The same process is used for detecting defoliation events in ponderosa pines and, based on the topographic position of the trees and which needles (interior older foliage only, exterior youngest foliage only, top-down, bottom-up) are affected, specialists can make an educated guess from the plane whether it is most likely caused by pandora moths, pine butterflies, sawflies, or fungal pathogens that are damaging those ponderosa pine needles. This process of distinguishing the subtle differences repeats for each tree species and location as we fly along recording observations on the DMSM app on tablets which is keeping track of the plane’s location while moving on a customizable, scrolling map. Using a variety of aerial imagery as a background for this map, surveyors can correlate the damage they are observing out the window with where the damage would be located on the digital map displayed on the tablet. Typically, aerial survey data are collected and processed from the summer to the fall to capture the most forest damage signatures as possible, then ideally the flights are completed by October 1st.

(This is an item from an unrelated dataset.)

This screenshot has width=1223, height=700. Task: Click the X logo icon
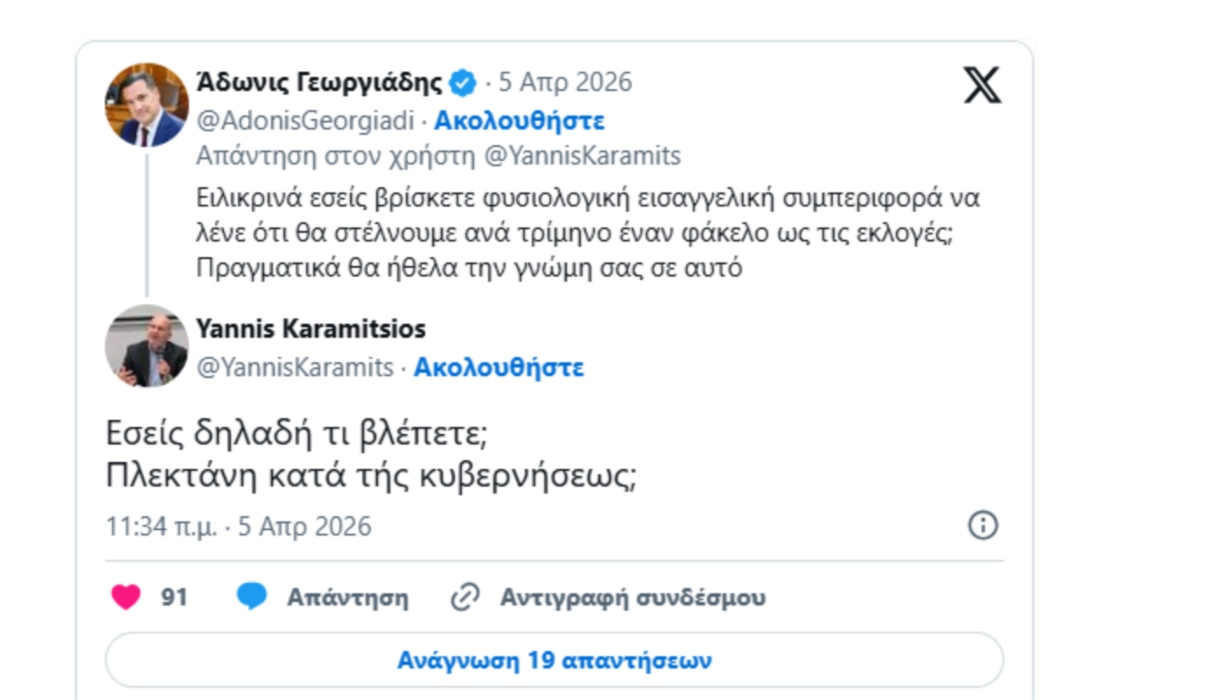(982, 86)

Since forest pests and the damage they cause are dynamic and highly variable each year, the resulting data will also be highly variable. No two ADS observers can be expected to record the same forest damage exactly the same way. For this reason, aerial detection survey data should be regarded more of an interpretation than an exact representation. It is important at the outset that this be understood, not only by the conscientious aerial observers who find that their data may not be in close agreement with their peers or with a precise aerial photo survey, but also by the forest manager, who may want to put the information to use. Staffed aerial surveys are highly subjective, and the resulting data depend on the competence of the aerial mapper and the conditions under which the data were obtained. Because of these circumstances, staffed aerial detection survey data should be regarded as a coarse "snapshot" of landscape level forest health and/or forest change condition. Spatially, the data are best displayed at relatively fine scales such as 1:100,000, 1:250,000 or 1:500,000. The data are better used for demonstrating coarse estimates or trends rather than exacting precise measurements.